(Dataset entries)
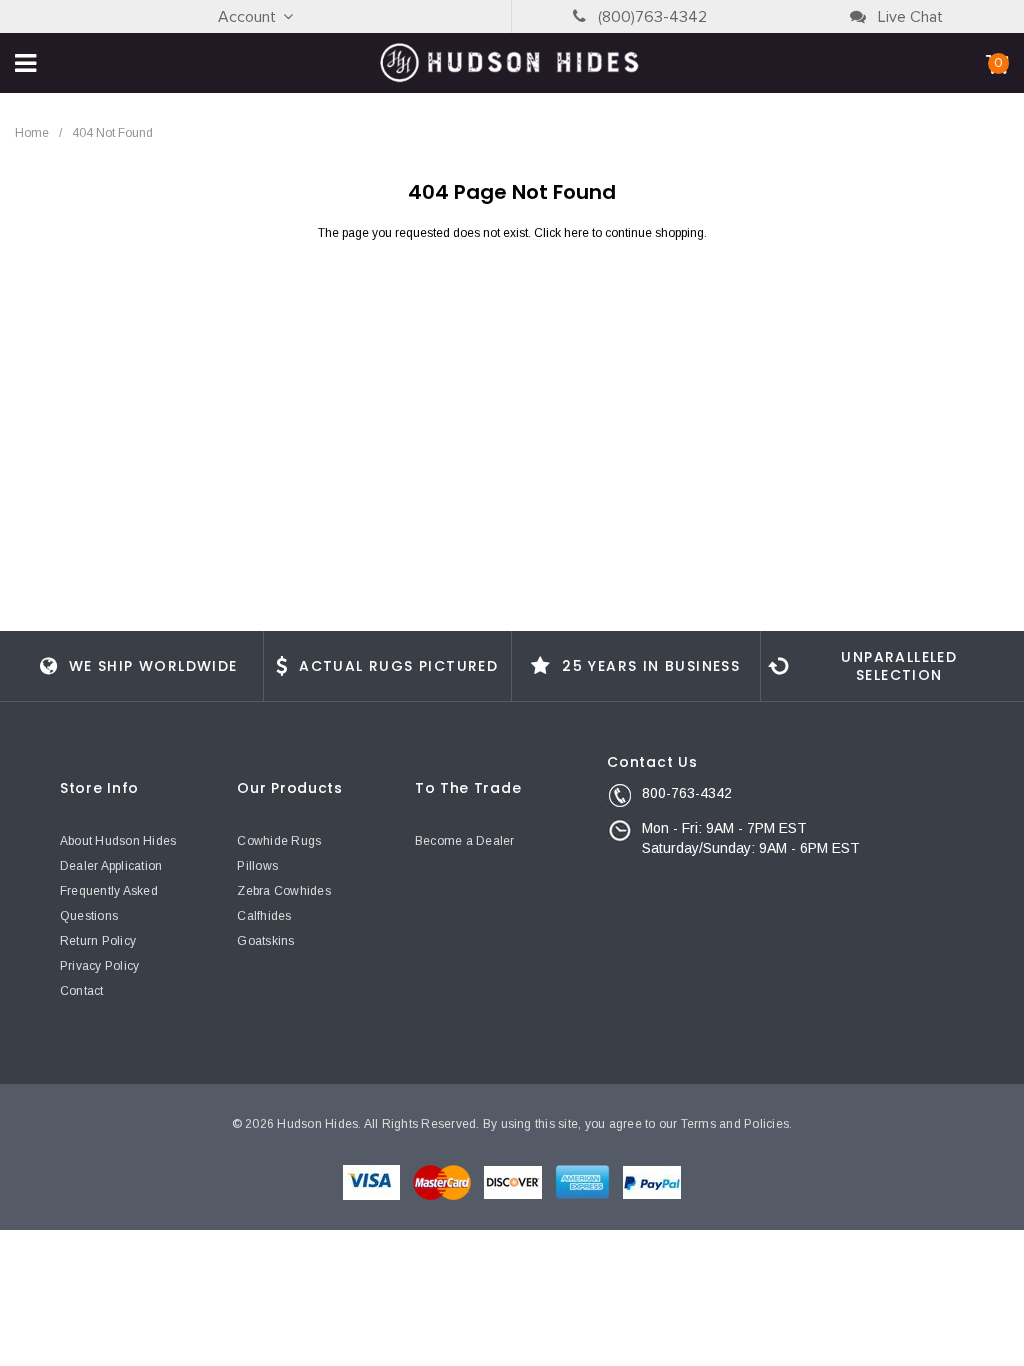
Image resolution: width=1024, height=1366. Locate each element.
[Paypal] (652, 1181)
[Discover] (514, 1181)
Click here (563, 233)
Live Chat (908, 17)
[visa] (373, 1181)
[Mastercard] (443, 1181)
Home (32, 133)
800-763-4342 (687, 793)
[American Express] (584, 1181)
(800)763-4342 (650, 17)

> [Assignment]: Take the line holding "[Paypal] (652, 1181)" and the lines after it through the end of the entries. Retype them exactly and add nothing.

> [Completed task]:
[Paypal] (652, 1181)
[Discover] (514, 1181)
Click here (563, 233)
Live Chat (908, 17)
[visa] (373, 1181)
[Mastercard] (443, 1181)
Home (32, 133)
800-763-4342 (687, 793)
[American Express] (584, 1181)
(800)763-4342 (650, 17)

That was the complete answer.